Each line from the one bearing "You are a GUI" through the last line of the entries below should be returned exactly, with pictures left out.

*** Opening Material to process ***

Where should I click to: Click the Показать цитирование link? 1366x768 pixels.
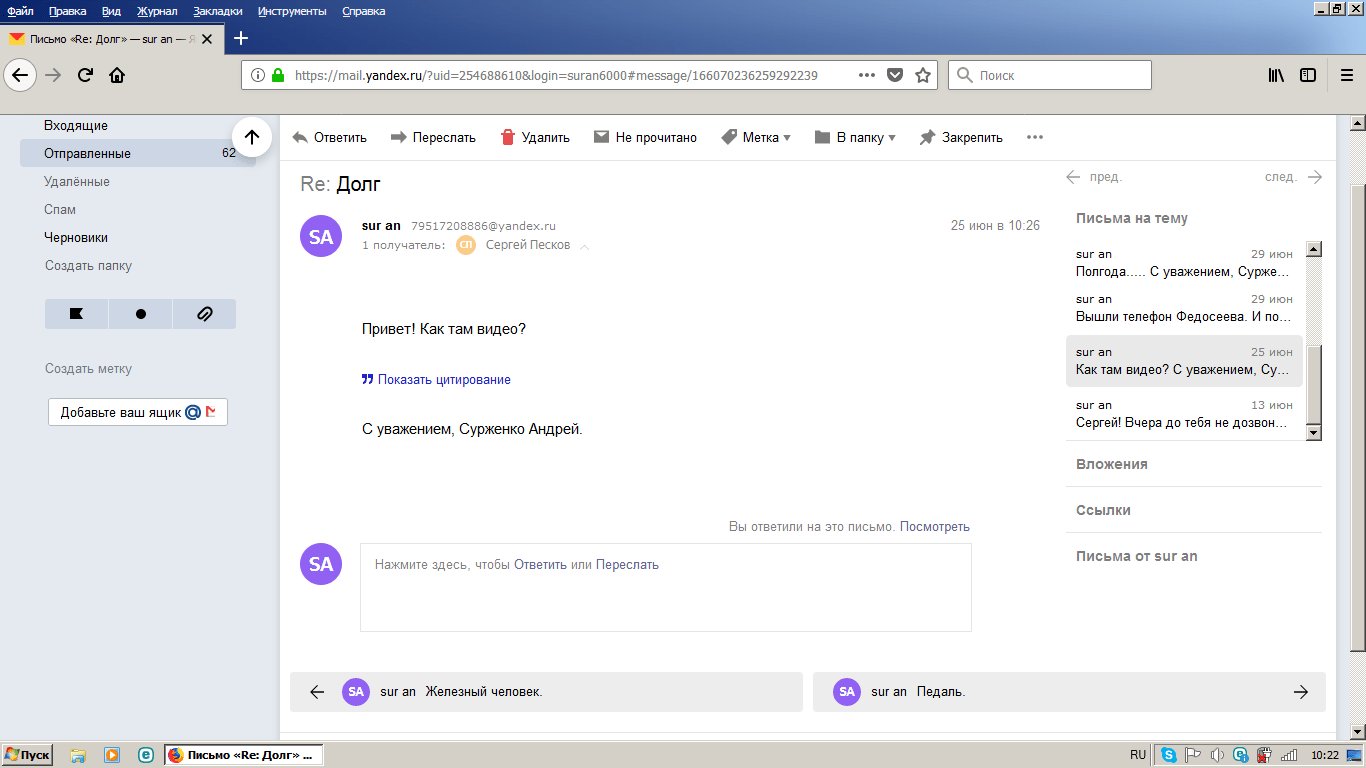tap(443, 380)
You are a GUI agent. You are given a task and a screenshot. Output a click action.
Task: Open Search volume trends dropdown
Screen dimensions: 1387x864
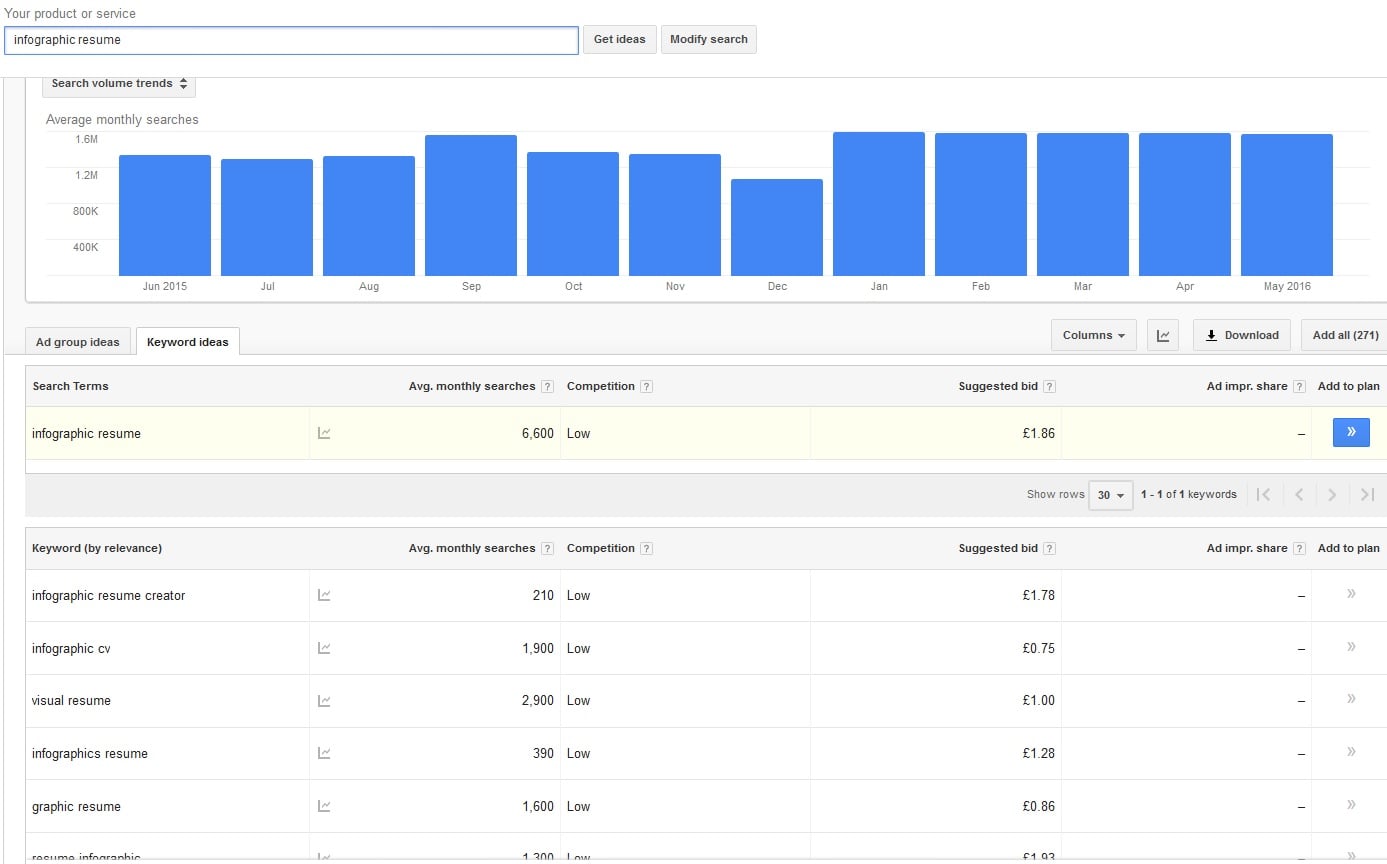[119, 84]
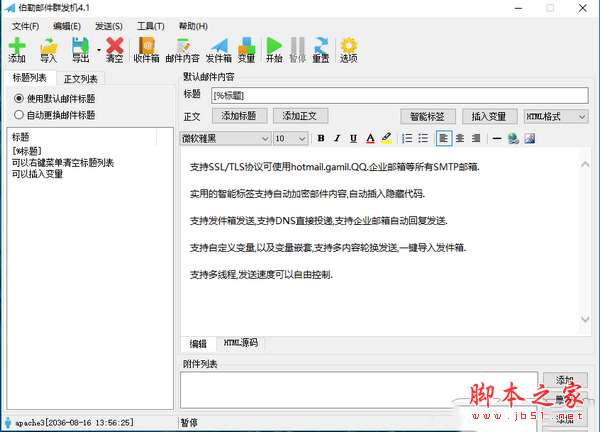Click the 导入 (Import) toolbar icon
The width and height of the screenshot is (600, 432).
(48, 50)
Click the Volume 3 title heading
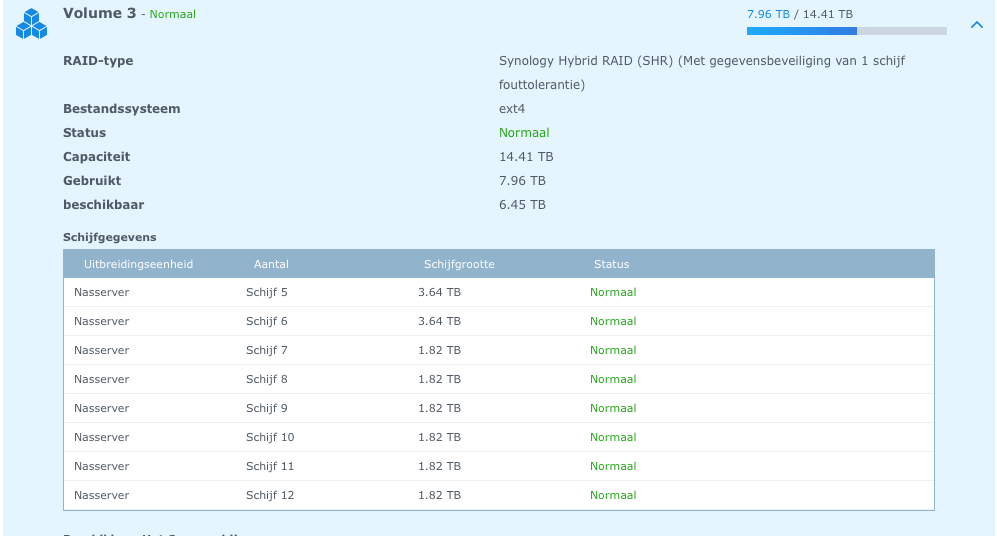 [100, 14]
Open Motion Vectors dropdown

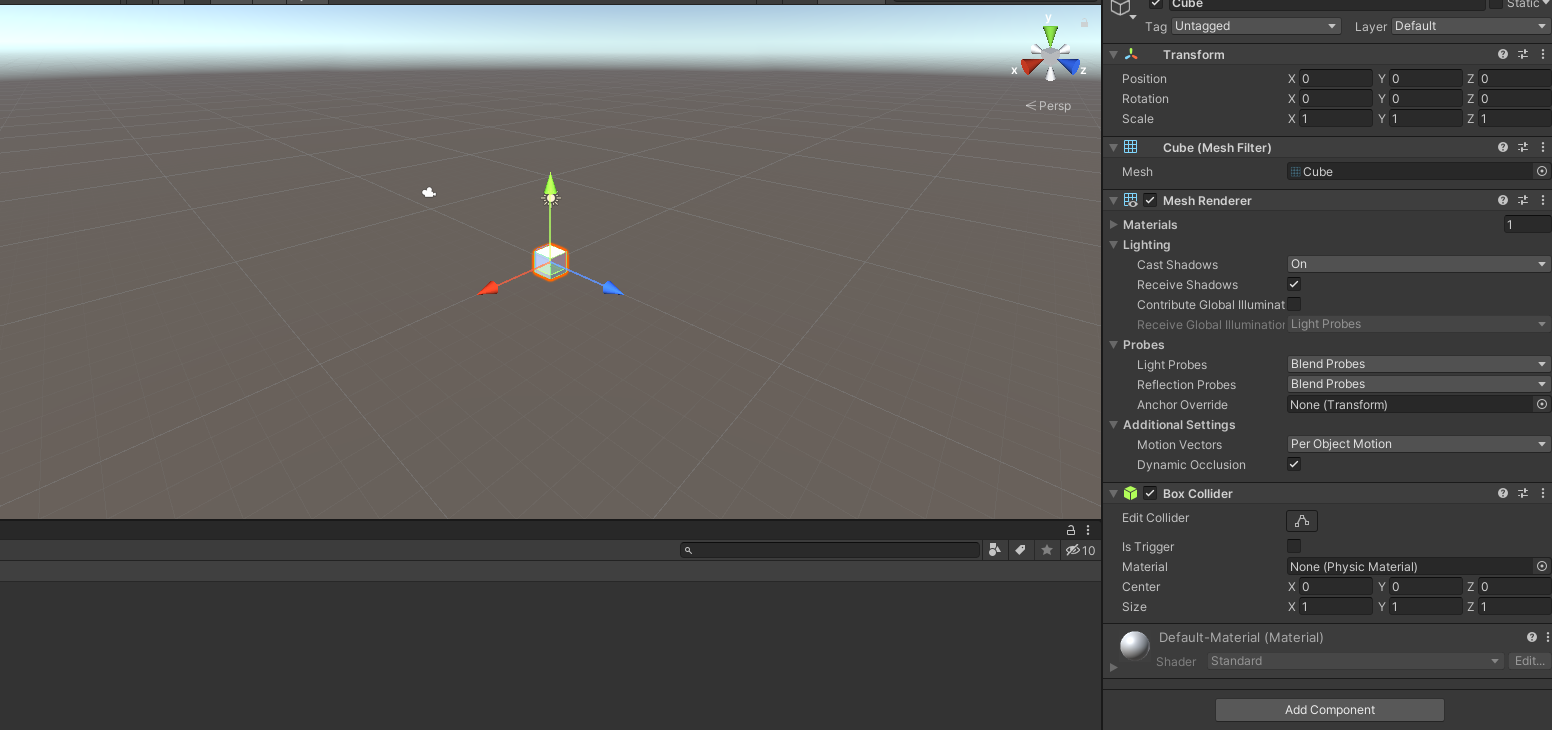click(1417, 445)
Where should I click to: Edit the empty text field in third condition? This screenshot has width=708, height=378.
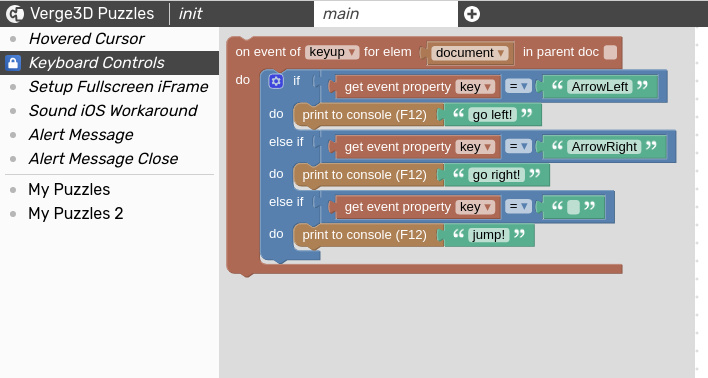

*** Closing Material to process ***

Output for this exercise:
You are a GUI agent. You are given a task and a screenshot. Output a click action.
Task: Open Search volume trends dropdown
Screen dimensions: 1387x864
[119, 84]
Click the 导入 (Import) toolbar icon
The width and height of the screenshot is (600, 432).
(48, 50)
Click the Volume 3 title heading
 [100, 14]
Open Motion Vectors dropdown

click(1417, 445)
Where should I click to: Edit the empty text field in third condition? This screenshot has width=708, height=378.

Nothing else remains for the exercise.